À faire:
**a.** Reproduisez tel quel le passage du texte sur la contre-révolution qui va de « 1 Révolutions bourgeoises » jusqu'à « des Paysans (1798)... ».
**b.** Dans les enregistrements, prenez les lignes allant de celle qui contient « 127391 (673, 718) » jusqu'à celle qui contient « TMCO2 (397, 710) », incluses, et remplacez « Exon structure » par « Structure des exons ». Redonnez seulement ces lignes, sans rien changer d'autre.

Texte à lire:
****

La contre-révolution désigne le camp opposé à un processus révolutionnaire (qu'il soit démocratique-bourgeois ou socialiste-ouvrier) Cela désigne aussi, sur le plus long terme, les courants politiques opposés à un héritage révolutionnaire, qui tentent d’en annuler ou d'en limiter les effets. La victoire du camp contre-révolutionnaire n'engendre jamais un simple retour à l'état antérieur, mais un durcissement autoritaire, au moins temporairement, et des représailles contre les révolutionnaires. C'est la pointe extrême du mouvement réactionnaire, et à ce titre, les contre-révolutionnaires sont généralement d'extrême droite.

La contre-révolution peut agir dans les domaines théorique (Joseph de Maistre), politique (le cordon sanitaire), militaire (armée des émigrés, vendéens et chouans, armées blanches russes...), économique (le blocus)…

Au cours d'une révolution, il est fréquent que le mouvement révolutionnaire se divise et qu'une partie qualifie un autre courant de contre-révolutionnaire, ou l'accuse de faire le jeu de la contre-révolution, etc.

1 Révolutions bourgeoises et contre-révolution[modifier | modifier le wikicode]

2 Contre la Révolution française de 1789[modifier | modifier le wikicode]

La révolution française de 1789 a eu un impact politique et idéologique profond (y compris sur les mouvements ouvriers), et a en retour engendré un vaste mouvement politique se définissant en réaction à cet héritage, en visant une restauration de la monarchie. (Cependant il est important de noter que plus le temps a passé, plus nombreux ont été les courants réactionnaires se revendiquant de 1789 et l'opposant aux socialistes.)

2.1 Pendant la révolution[modifier | modifier le wikicode]

La Révolution fait face à plusieurs menaces armées : Armée des émigrés, Vendéens, Chouans, Barbets Niçois, Guerre des Paysans (1798)...

En face des théories révolutionnaires, une pensée contre-révolutionnaire se développe très vite, avec Jacques Mallet du Pan, Joseph de Maistre, ou avec les « aristocrates noirs »[1] comme Montlosier, Louis de Bonald ou l'abbé Maury. Ce mouvement en France compte plus de 300 députés (sur 1200) dans l'Assemblée constituante de 1789, ils s'y expriment peu (excepté l'excellent orateur Jacques Antoine Marie de Cazalès car ce sont essentiellement des militaires peu habitués à cet exercice) mais ont laissé de nombreux comptes rendus à leurs commettants (électeurs), conformément au mandat impératif : majoritairement ils veulent réformer la monarchie absolue au profit d'une monarchie parlementaire. Impuissante à s'exprimer pacifiquement, sa presse étant baillonnée (par exemple Les Actes des Apôtres supprimés en 1791), ses partisans exécutés à partir du 10 août 1792, la contre-révolution est affaiblie par l'émigration qui la prive d'une partie de ses soutiens à l'intérieur du pays. On estime à 150 000 au moins le nombre des émigrés, dont un grand nombre d'officiers qui auraient pu encadrer une paysannerie peu favorable aux excès des révolutionnaires parisiens[2].

****

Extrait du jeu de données
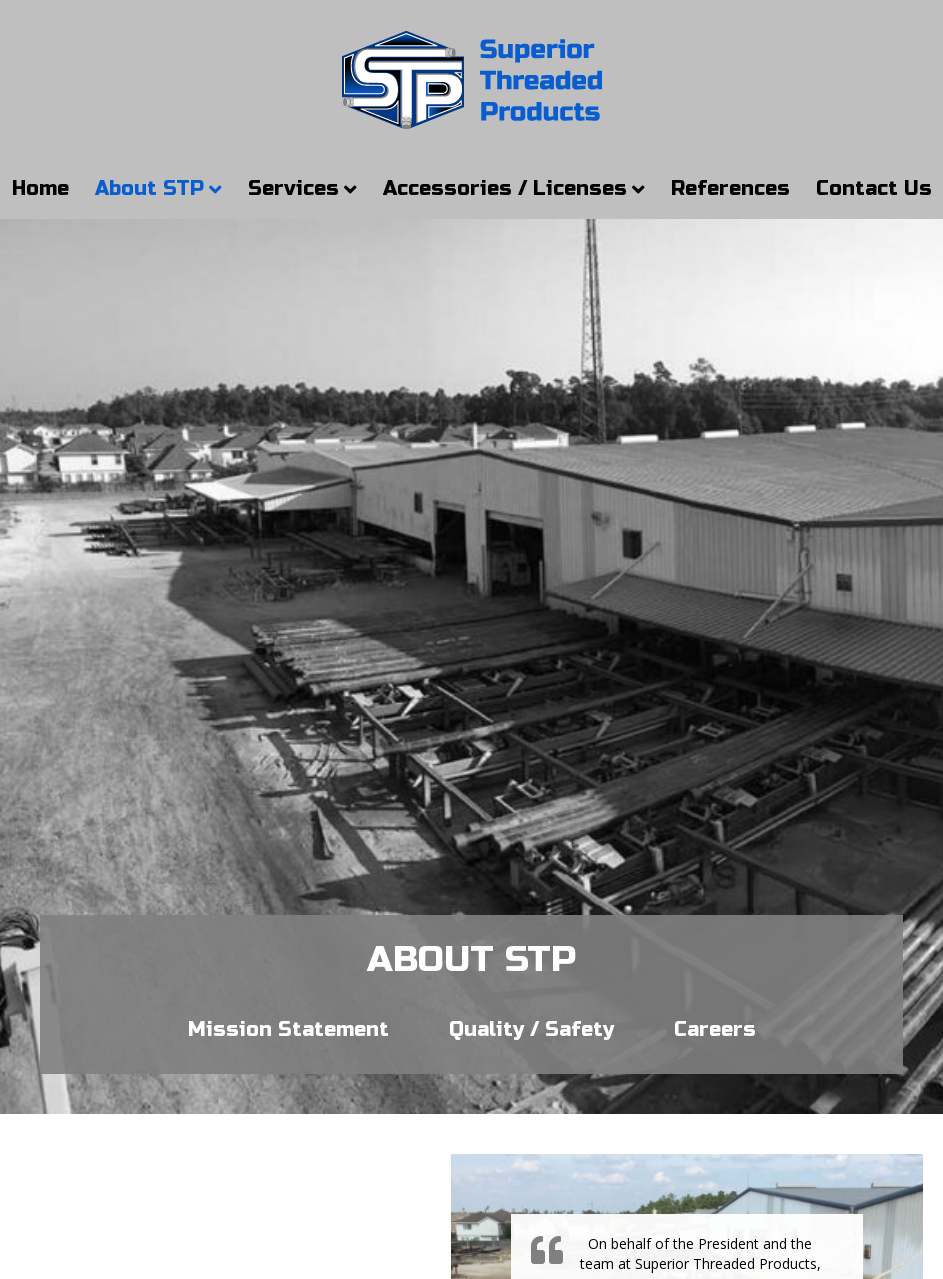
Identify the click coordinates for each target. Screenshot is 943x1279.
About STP (149, 188)
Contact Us (874, 188)
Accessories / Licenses (505, 188)
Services (293, 188)
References (730, 188)
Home (40, 188)
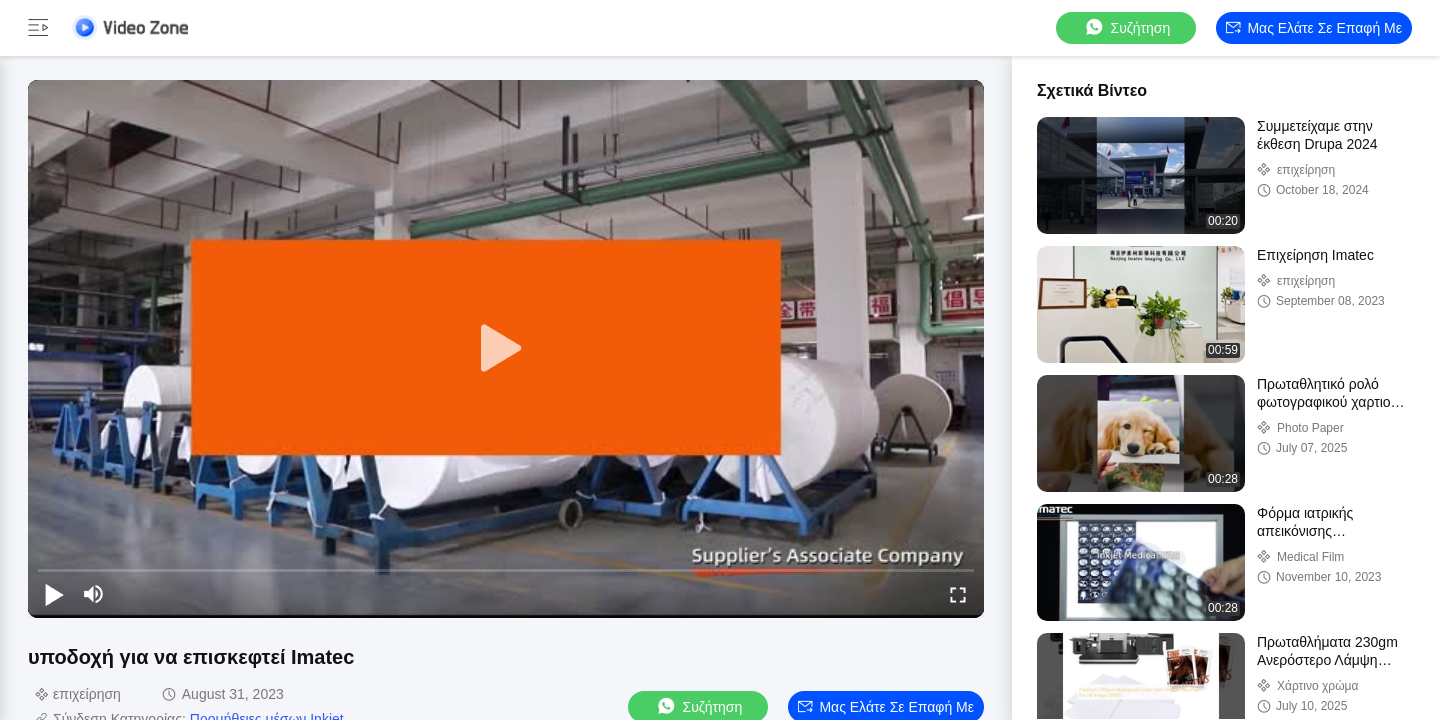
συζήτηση (1127, 27)
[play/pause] (54, 594)
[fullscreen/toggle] (958, 594)
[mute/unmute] (94, 594)
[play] (506, 349)
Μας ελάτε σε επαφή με (1314, 28)
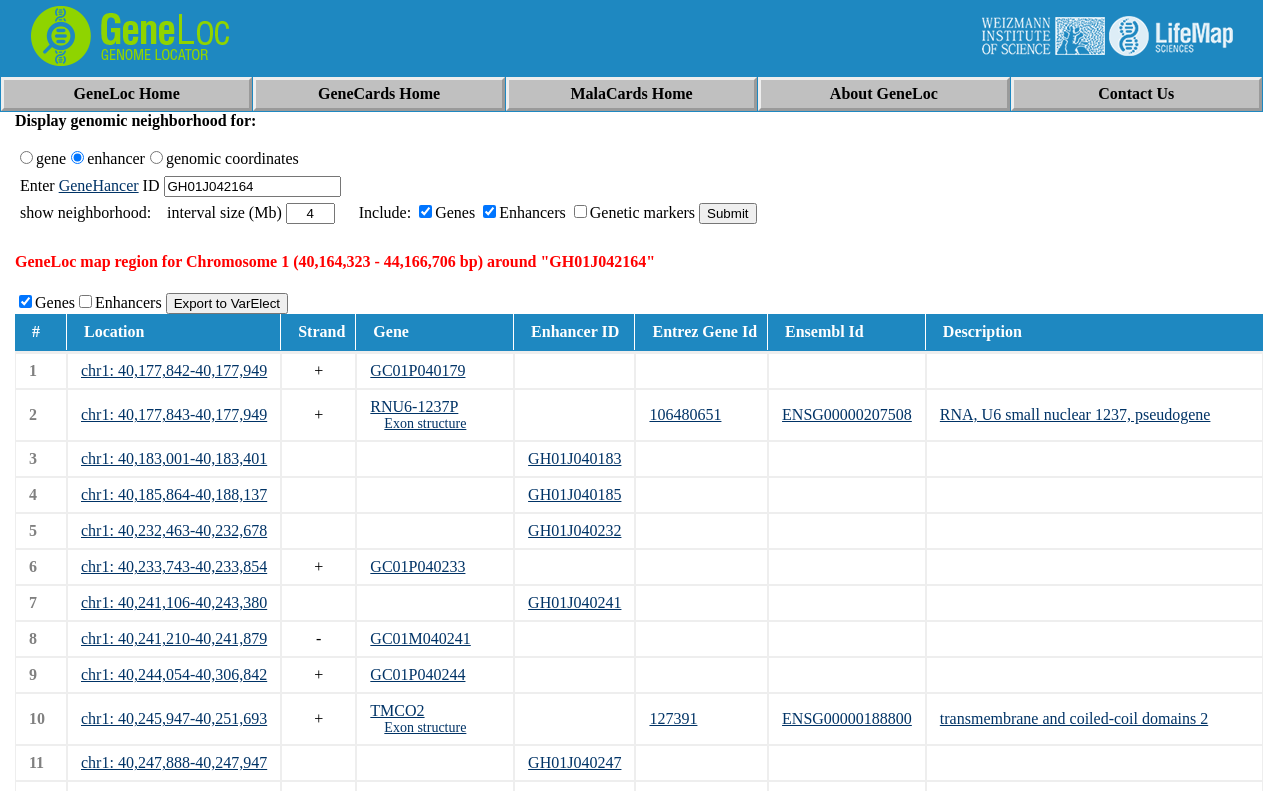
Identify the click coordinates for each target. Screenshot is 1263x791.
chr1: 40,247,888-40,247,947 (174, 762)
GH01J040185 (574, 494)
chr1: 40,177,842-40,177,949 (174, 370)
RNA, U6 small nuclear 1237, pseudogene (1075, 414)
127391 (673, 718)
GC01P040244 (417, 674)
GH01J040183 (574, 458)
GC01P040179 (417, 370)
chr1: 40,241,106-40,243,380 (174, 602)
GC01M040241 (420, 638)
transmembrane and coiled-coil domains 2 (1074, 718)
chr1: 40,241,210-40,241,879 (174, 638)
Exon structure (425, 423)
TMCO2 (397, 710)
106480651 (685, 414)
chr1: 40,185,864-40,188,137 (174, 494)
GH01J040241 (574, 602)
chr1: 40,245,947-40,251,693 (174, 718)
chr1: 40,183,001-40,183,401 (174, 458)
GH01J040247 (574, 762)
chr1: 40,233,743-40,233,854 (174, 566)
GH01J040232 (574, 530)
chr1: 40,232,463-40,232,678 (174, 530)
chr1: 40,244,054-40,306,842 (174, 674)
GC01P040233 (417, 566)
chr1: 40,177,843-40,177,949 (174, 414)
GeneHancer (99, 185)
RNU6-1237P (414, 406)
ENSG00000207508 (847, 414)
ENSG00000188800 (847, 718)
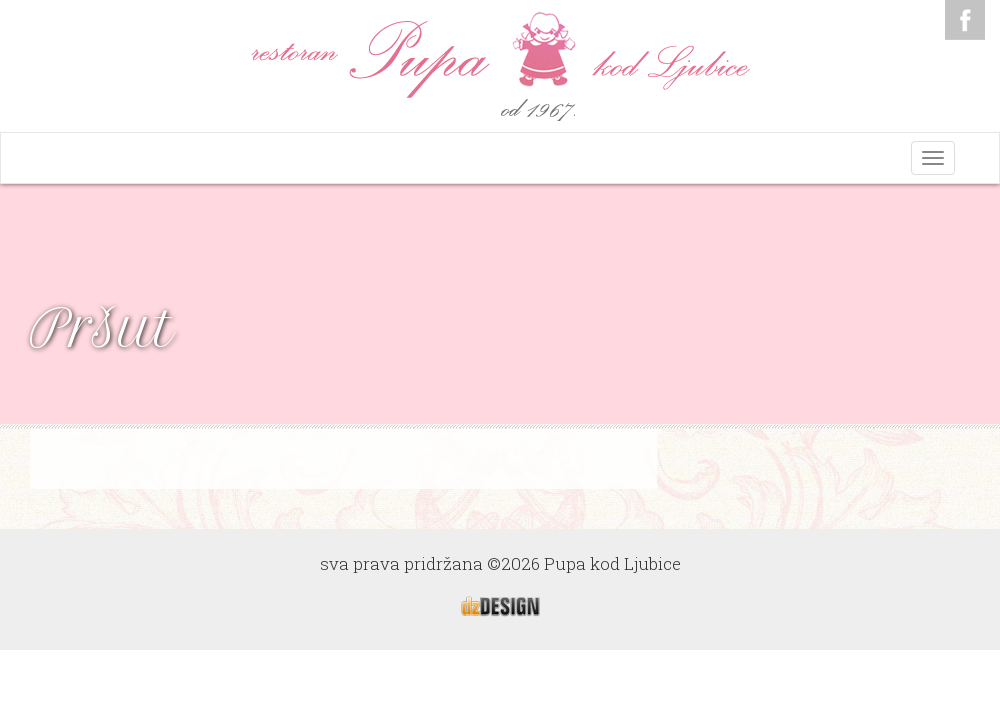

****

Réponses attendues:
**a.**
1 Révolutions bourgeoises et contre-révolution[modifier | modifier le wikicode]

2 Contre la Révolution française de 1789[modifier | modifier le wikicode]

La révolution française de 1789 a eu un impact politique et idéologique profond (y compris sur les mouvements ouvriers), et a en retour engendré un vaste mouvement politique se définissant en réaction à cet héritage, en visant une restauration de la monarchie. (Cependant il est important de noter que plus le temps a passé, plus nombreux ont été les courants réactionnaires se revendiquant de 1789 et l'opposant aux socialistes.)

2.1 Pendant la révolution[modifier | modifier le wikicode]

La Révolution fait face à plusieurs menaces armées : Armée des émigrés, Vendéens, Chouans, Barbets Niçois, Guerre des Paysans (1798)...

**b.**
127391 (673, 718)
GC01P040244 (417, 674)
GH01J040183 (574, 458)
GC01P040179 (417, 370)
chr1: 40,241,106-40,243,380 (174, 602)
GC01M040241 (420, 638)
transmembrane and coiled-coil domains 2 (1074, 718)
chr1: 40,241,210-40,241,879 (174, 638)
Structure des exons (425, 423)
TMCO2 (397, 710)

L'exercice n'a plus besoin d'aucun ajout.